### Entries supplied ###

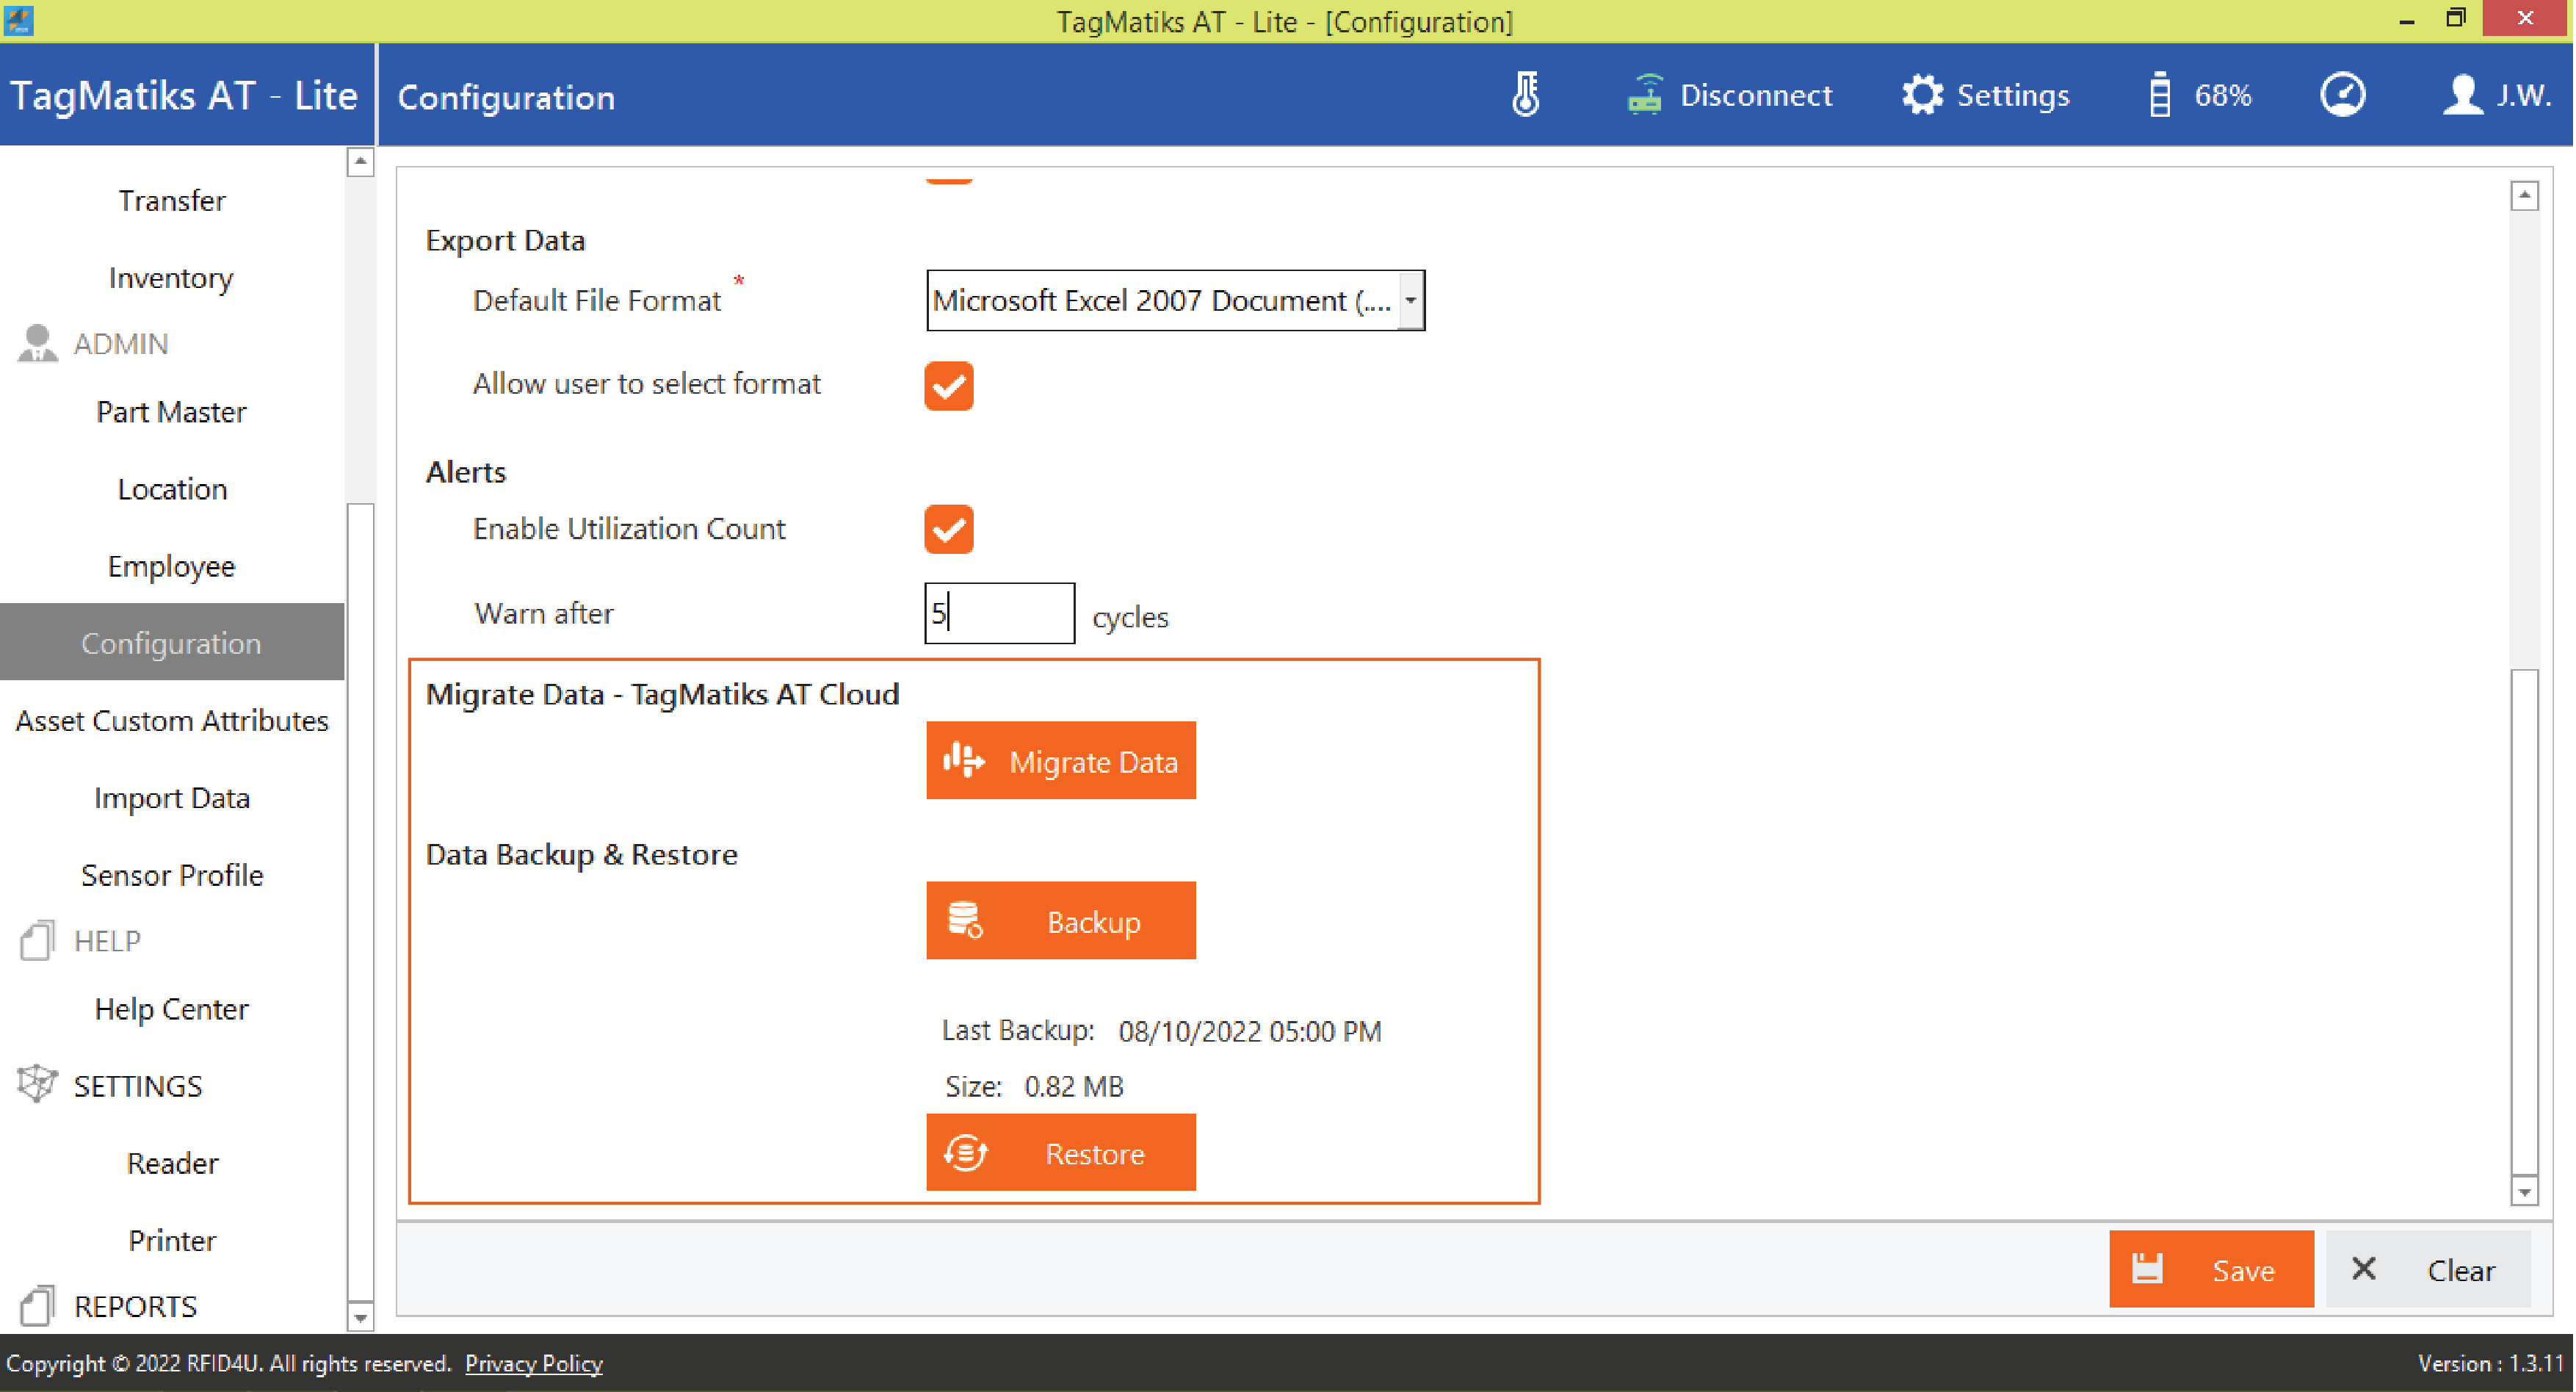The image size is (2576, 1392).
Task: Click the Restore button
Action: (x=1060, y=1153)
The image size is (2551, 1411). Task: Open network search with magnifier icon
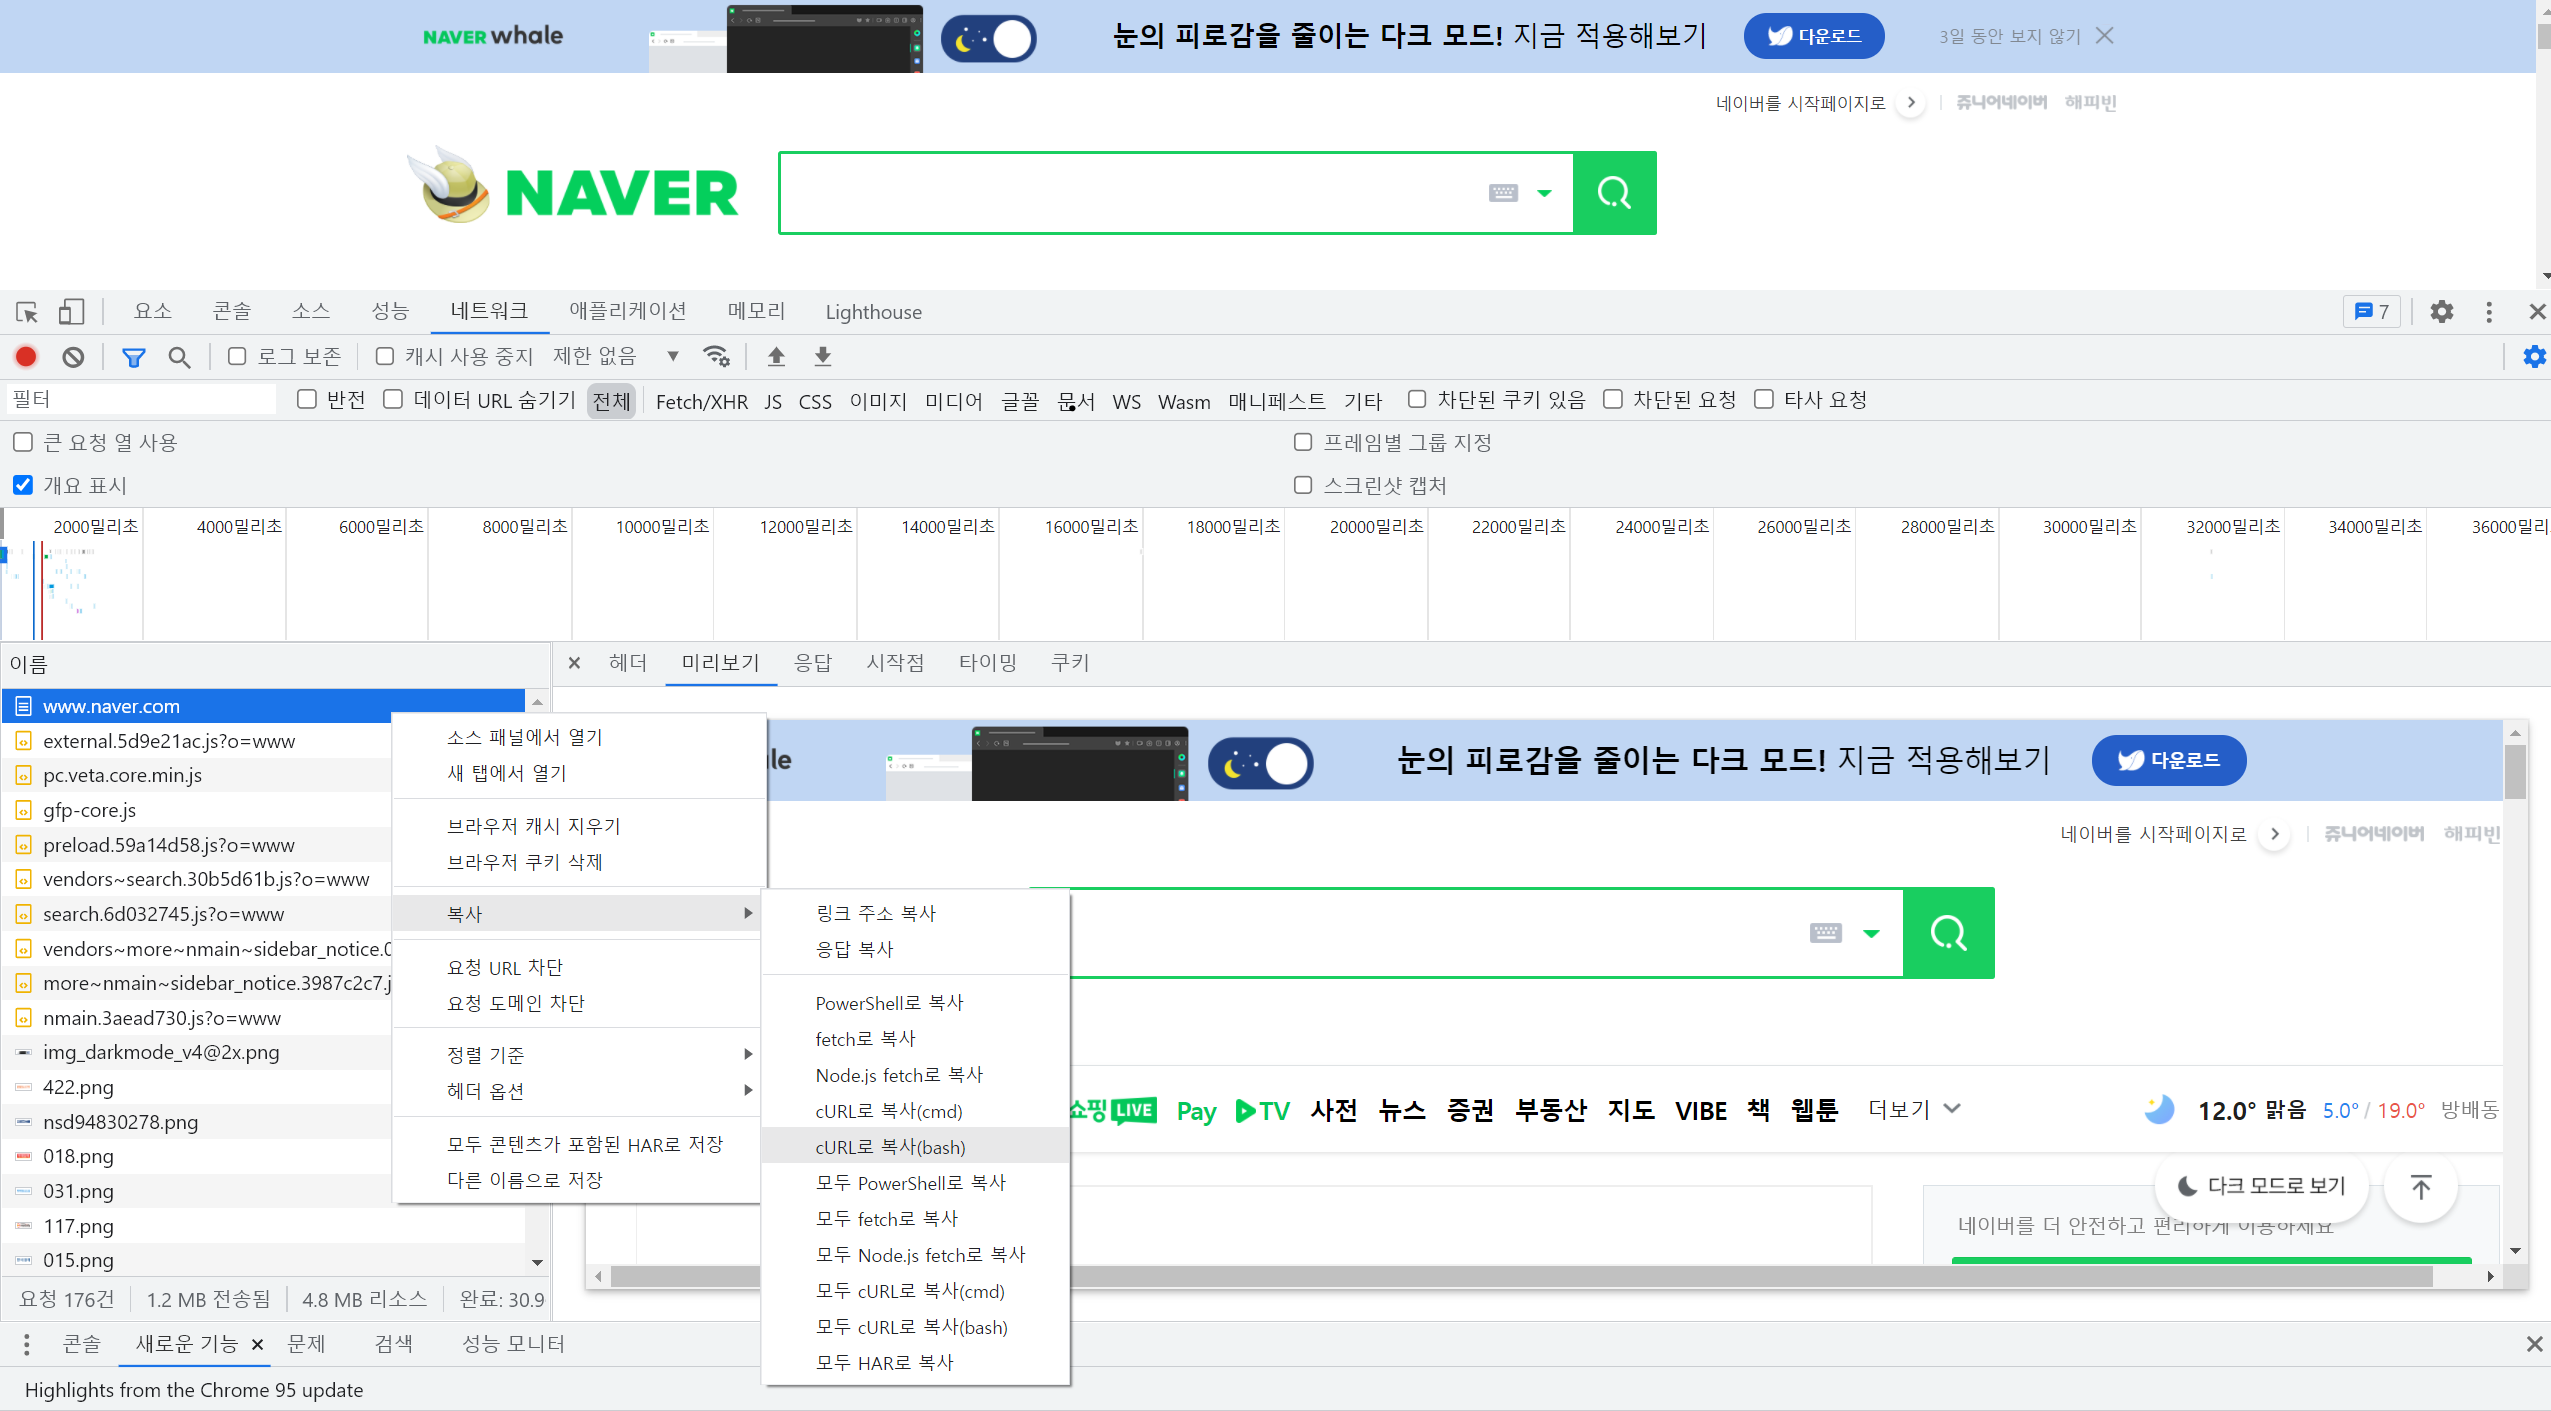179,357
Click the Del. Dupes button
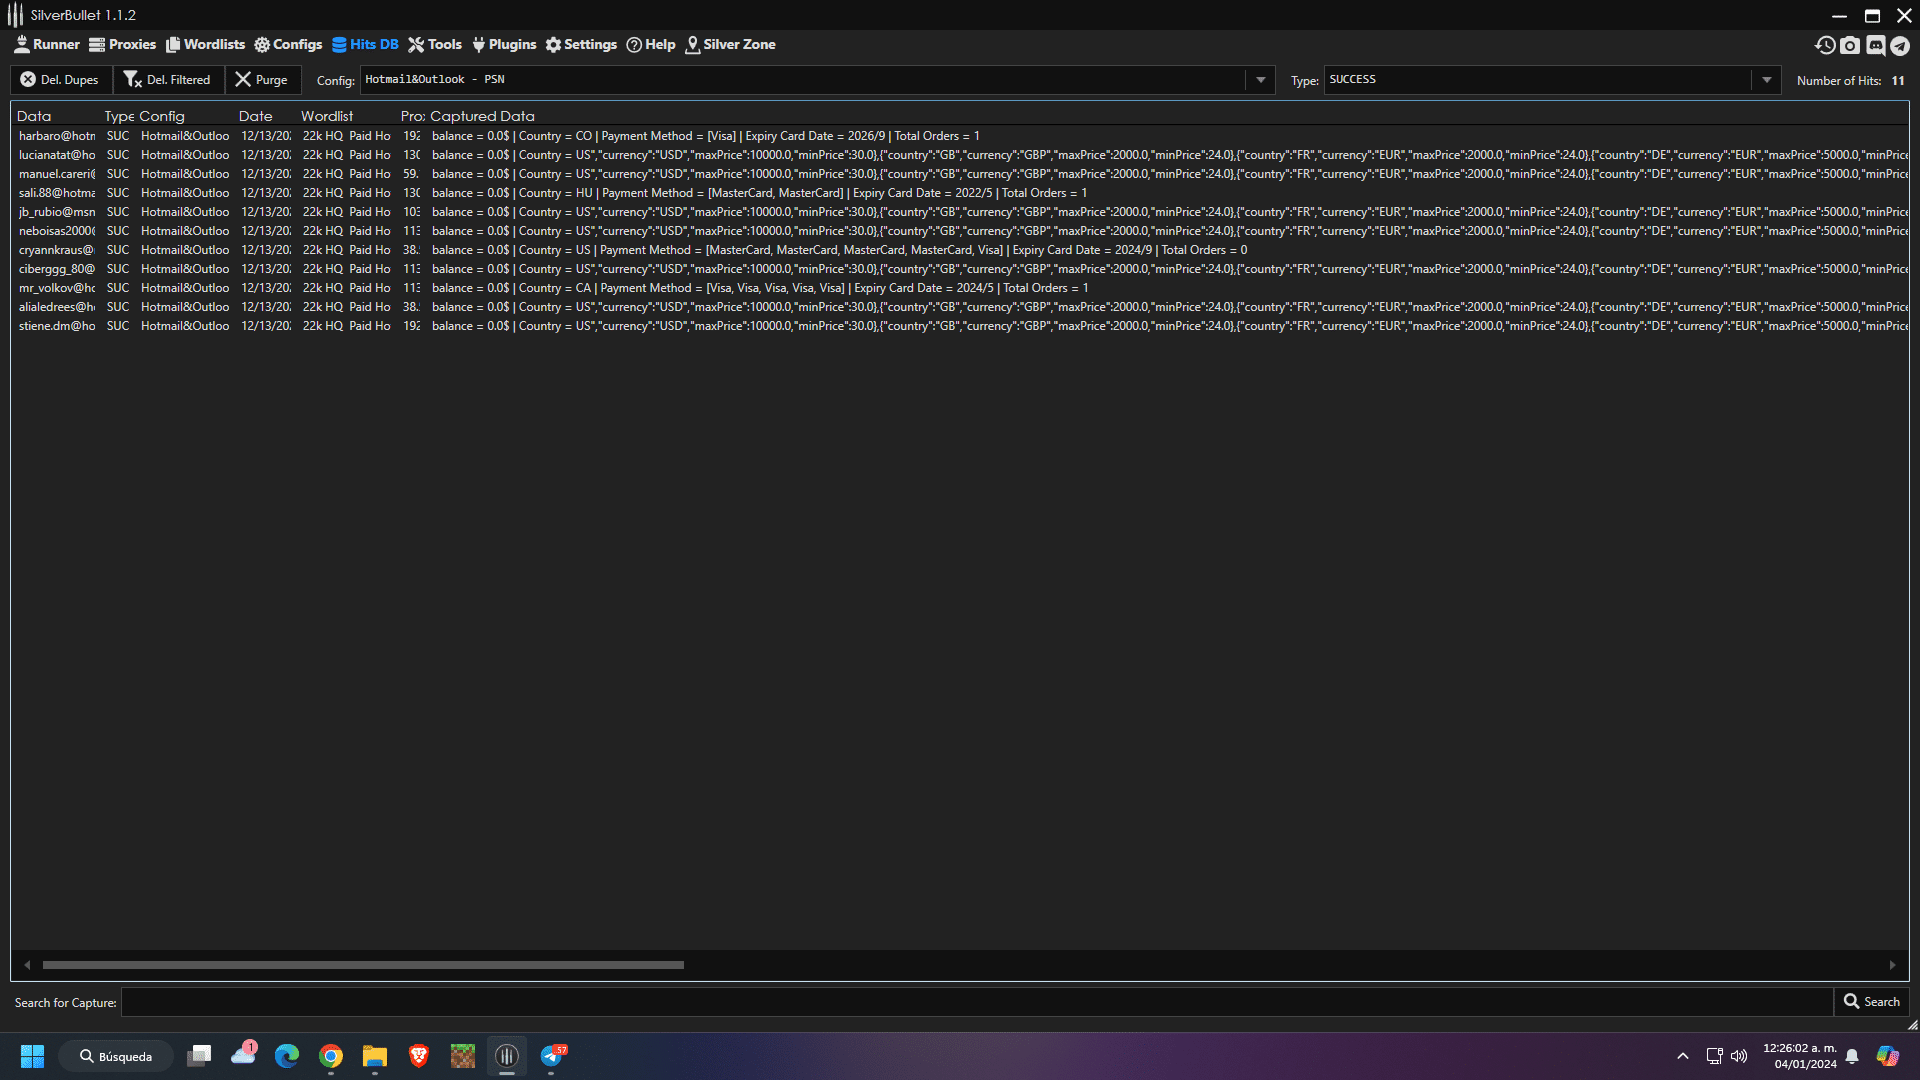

###

§ Work to be completed:
The line that contains "The image size is (2551, 1411)." begins the range and the last line of the entries ends it; print that range exactly, without pictures.

§ Completed exercise:
The image size is (2551, 1411). Task: Open network search with magnifier icon
179,357
Click the Del. Dupes button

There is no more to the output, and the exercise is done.